Before: ALARCON, BEEZER and KLEINFELD, Circuit Judges.

MEMORANDUM *

Plaintiffs are contractors and an apprenticeship program they operate. They sought injunctive and other relief, because the State of Washington refused to register their apprenticeship program. Intervenors are unions and an apprenticeship program the unions operate, which oppose the relief sought by plaintiffs. Plaintiffs contended that some of the state's apprenticeship program registration requirements were preempted by ERISA. The district court issued a preliminary injunction, granting in part and denying in part the relief sought. Although a "Judgment in a Civil Case" was signed, it does not purport to be a permanent injunction or to grant any permanent relief. The district court then entered an "order to close file" reciting that a preliminary injunction had been granted, and closed the file until we ruled on the appeal. The purpose of this procedure appears to have been to stay proceedings in district court until this appeal determined the merits of the preliminary injunction.

The contractors have appealed the district court determination, to the extent it denied relief they sought. The unions have appealed, to the extent that the district court granted relief to the contractors. The State of Washington has not appealed, but has filed a brief in opposition to the contractors' appeal.

We deferred submission of this case, pending decision in Dillingham Construction Co. v. County of Sonoma, 57 F.3d 712 (9th Cir.1995) petition for cert. filed, 64 U.S.L.W. 3380 (U.S. Nov. 16, 1995) (No. 95-789). That case has now come down, as well as another, controlling on several issues left open in that case. ABC National Line Erection Apprenticeship Training Trust v. Aubry, 68 F.3d 343 (9th Cir.1995). We have now decided another Washington apprenticeship program ERISA preemption case, Inland Empire v. Dear, No. 93-36022 (9th Cir. February 21, 1996), which controls on many of the issues in the case at bar.

I. Standing.

The State of Washington argues that the contractors lack standing and ripeness, because they had not applied for state approval since 1986. Standing and ripeness are established in favor of the contractors, pursuant to our decision in Inland Empire.

The contractors argue that the unions lack standing, because they have no direct interest in the state regulations at issue. The practical interest of the unions is that they operate the state approved apprenticeship program, with which the contractors' program would compete. Also, the state regulations protect union labor from bids at below the "prevailing rate" based on apprentice labor from the contractors' program. See Inland Empire.

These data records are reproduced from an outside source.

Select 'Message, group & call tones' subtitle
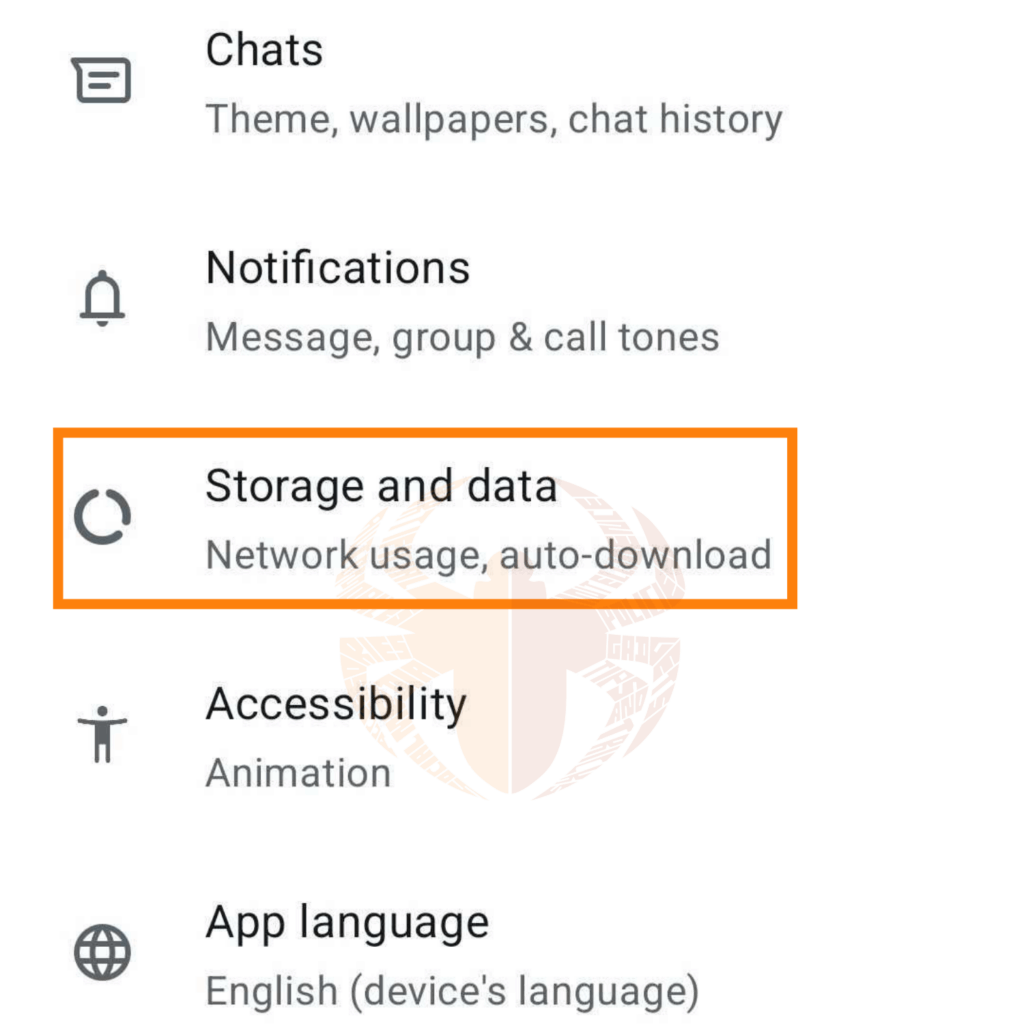 coord(462,338)
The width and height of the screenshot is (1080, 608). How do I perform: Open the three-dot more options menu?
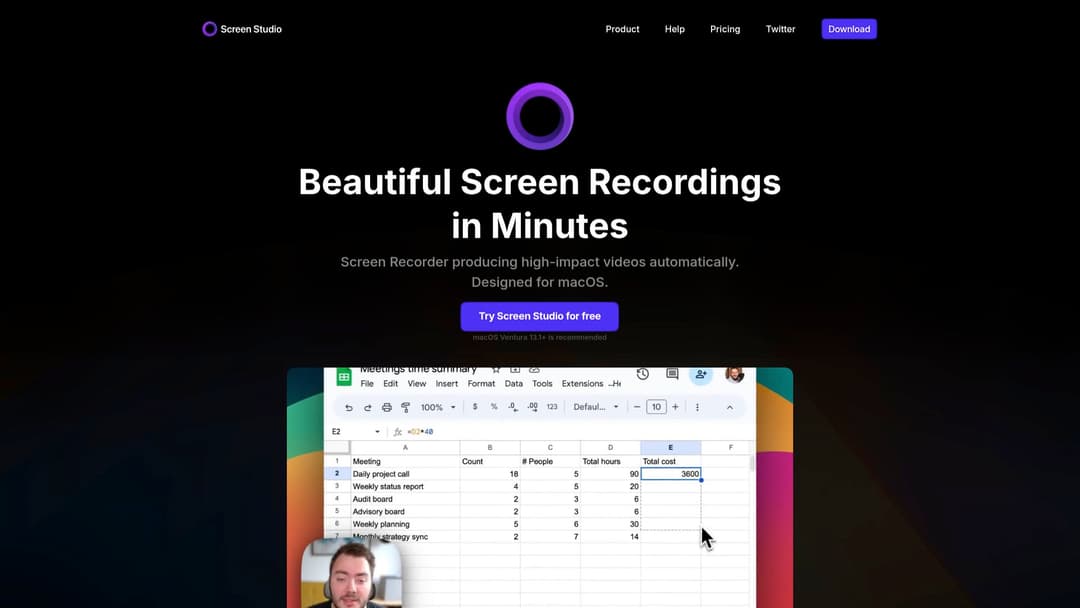[x=697, y=407]
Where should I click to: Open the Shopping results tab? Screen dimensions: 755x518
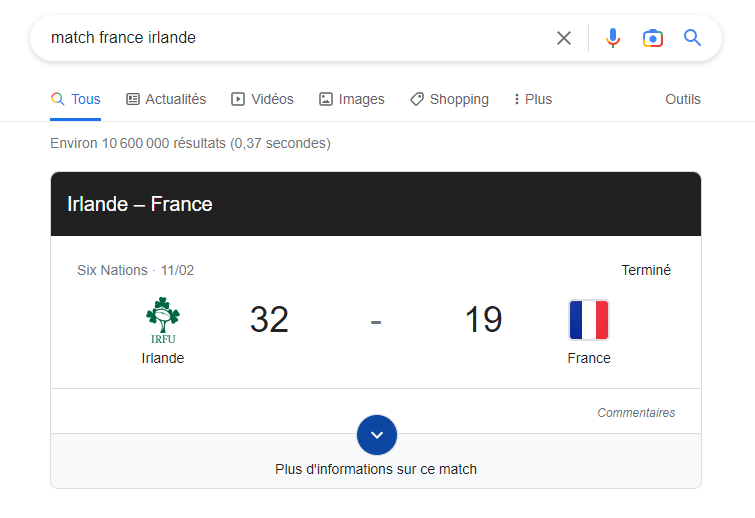[449, 99]
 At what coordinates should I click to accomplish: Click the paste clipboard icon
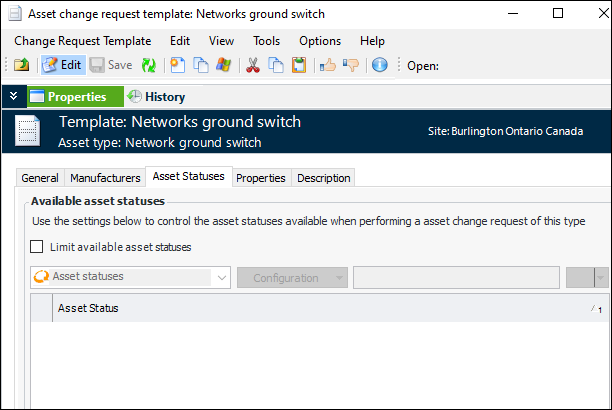(298, 66)
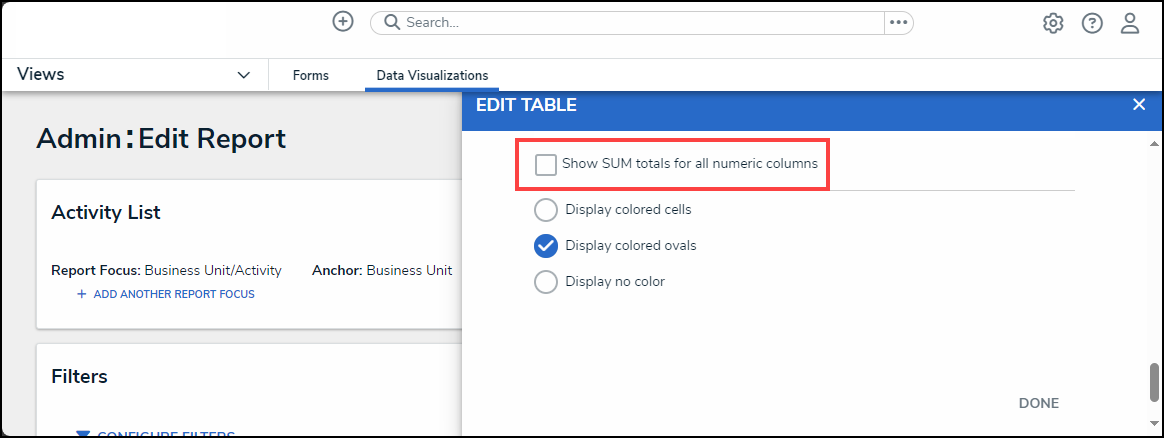Open the settings gear icon
1164x438 pixels.
1053,23
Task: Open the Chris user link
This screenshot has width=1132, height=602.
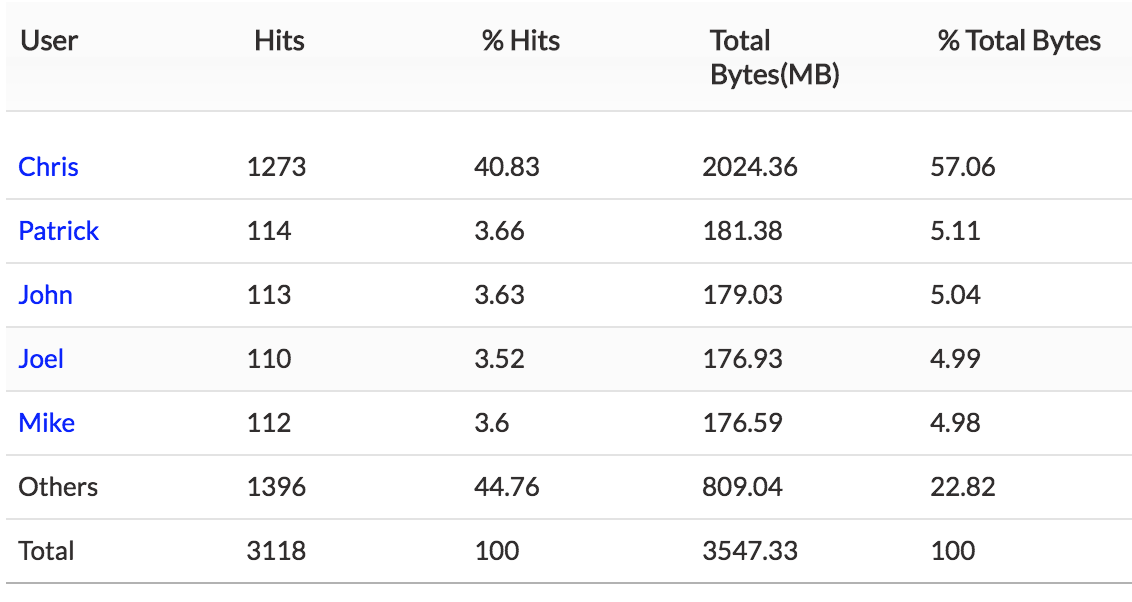Action: 48,167
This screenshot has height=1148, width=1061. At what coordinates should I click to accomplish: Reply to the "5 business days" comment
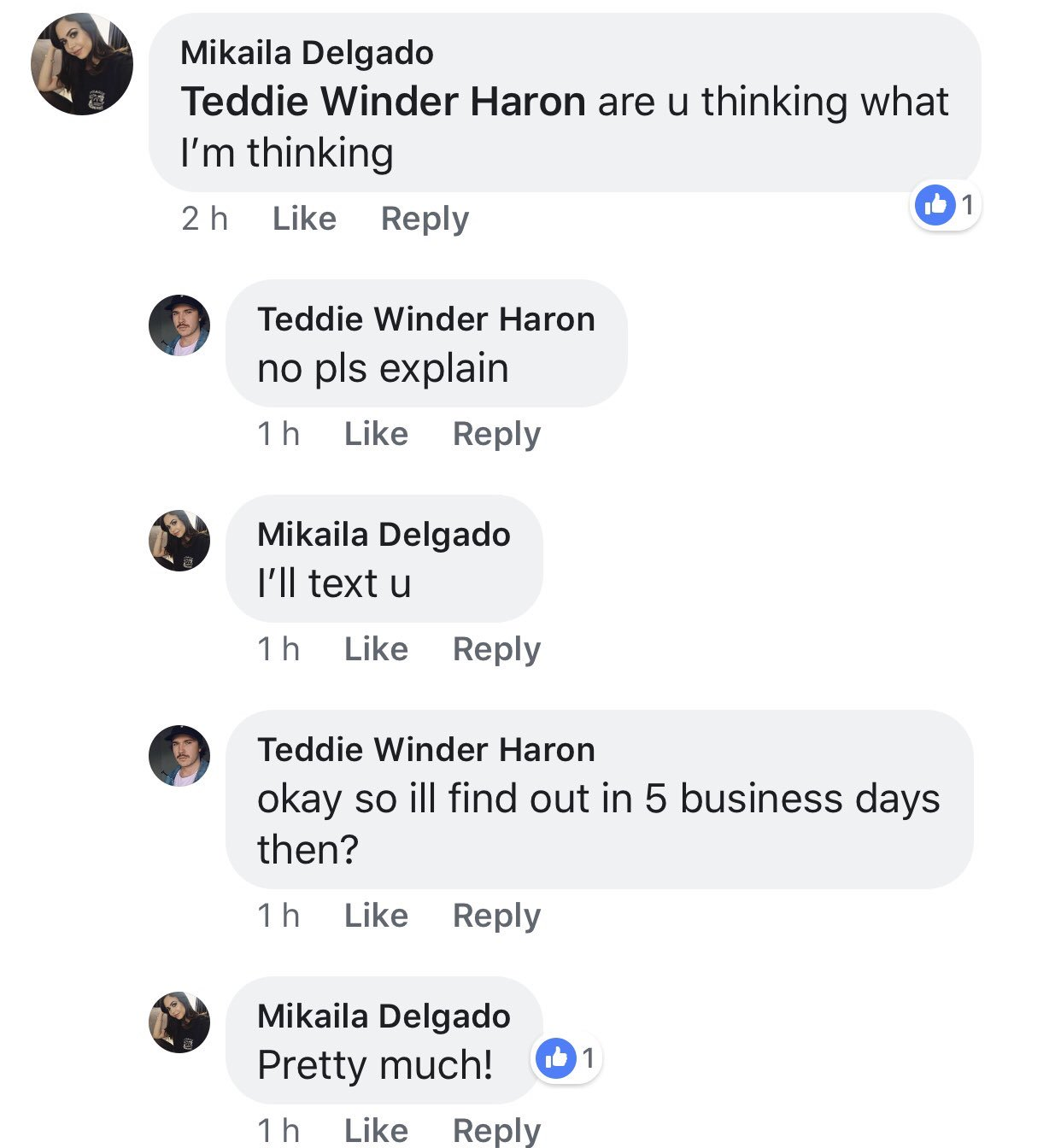tap(496, 917)
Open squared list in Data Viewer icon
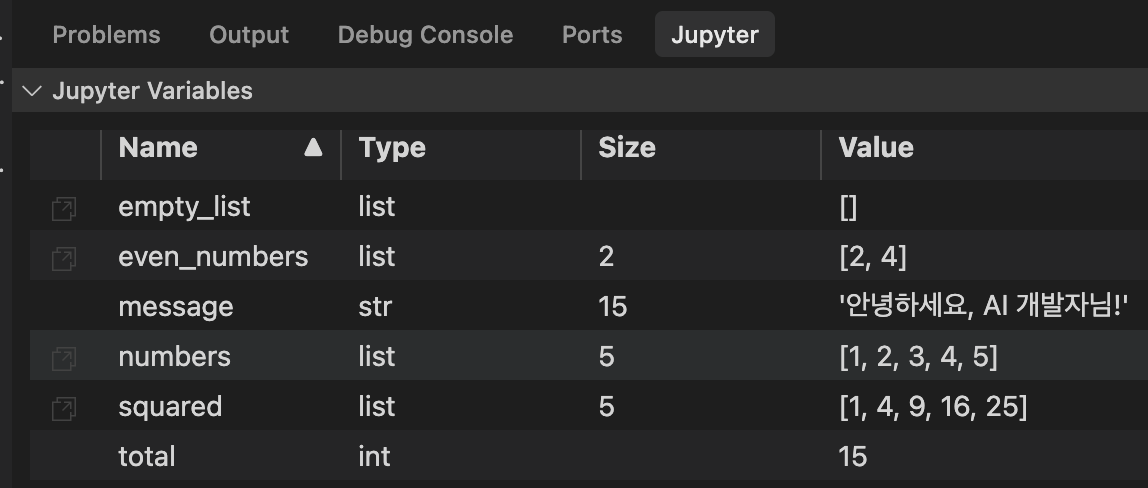Screen dimensions: 1148x488 click(64, 408)
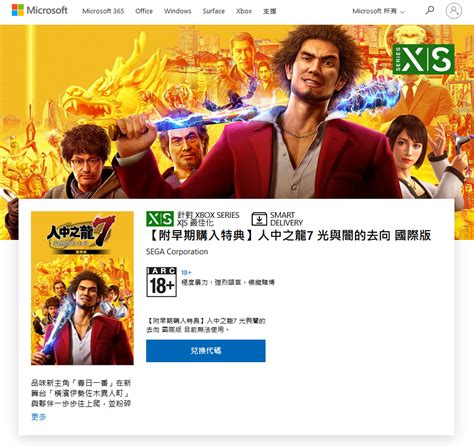Click the green Series X|S banner badge
The height and width of the screenshot is (448, 474).
423,59
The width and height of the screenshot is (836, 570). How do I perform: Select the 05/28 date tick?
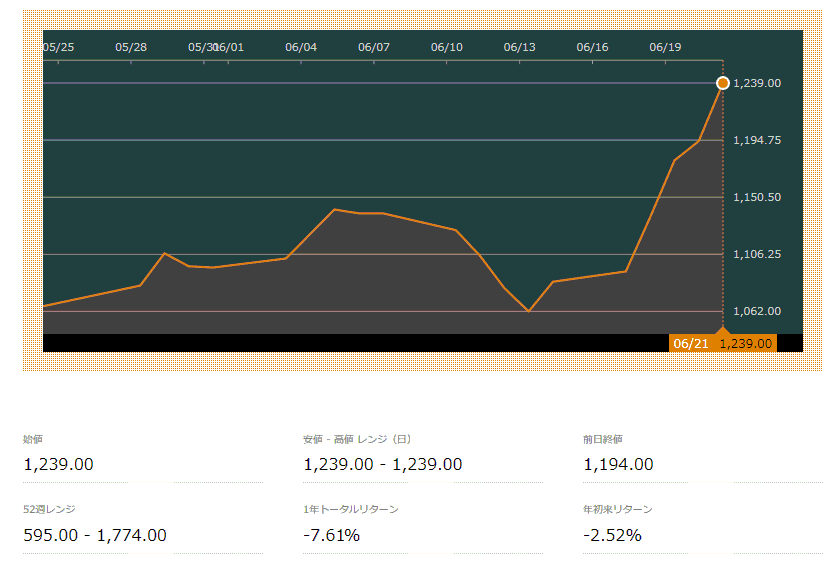pos(131,47)
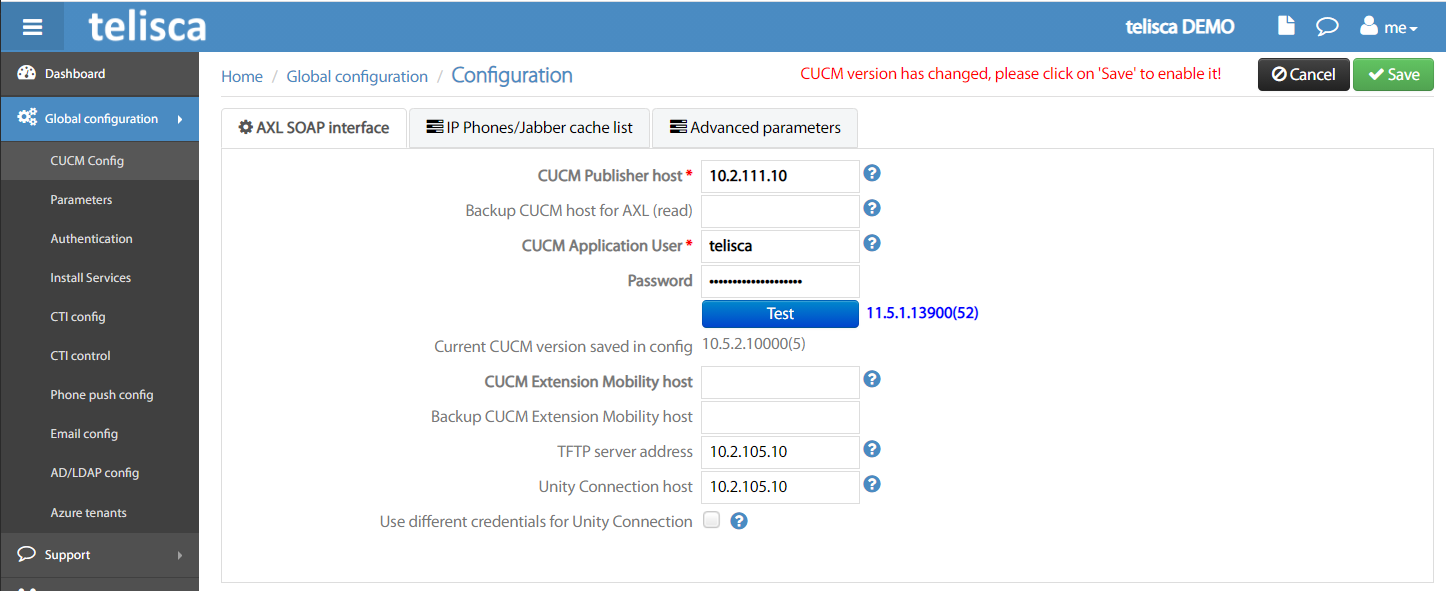Click the hamburger menu icon

tap(32, 27)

The contractors point out that a Sixth Circuit case, Associated Builders & Contractors v. Perry, 16 F.3d 688 (6th Cir.1994), dismissed an appeal because the intervenor-appellants lacked independent standing after the state defendant had failed to appeal on its own behalf. But we decided in Didrickson v. U.S. Dep't of Interior, 982 F.2d 1332 (9th Cir.1992), that advocacy groups who favored a regulation could support a regulation on appeal, even though the government agency issuing the regulations did not.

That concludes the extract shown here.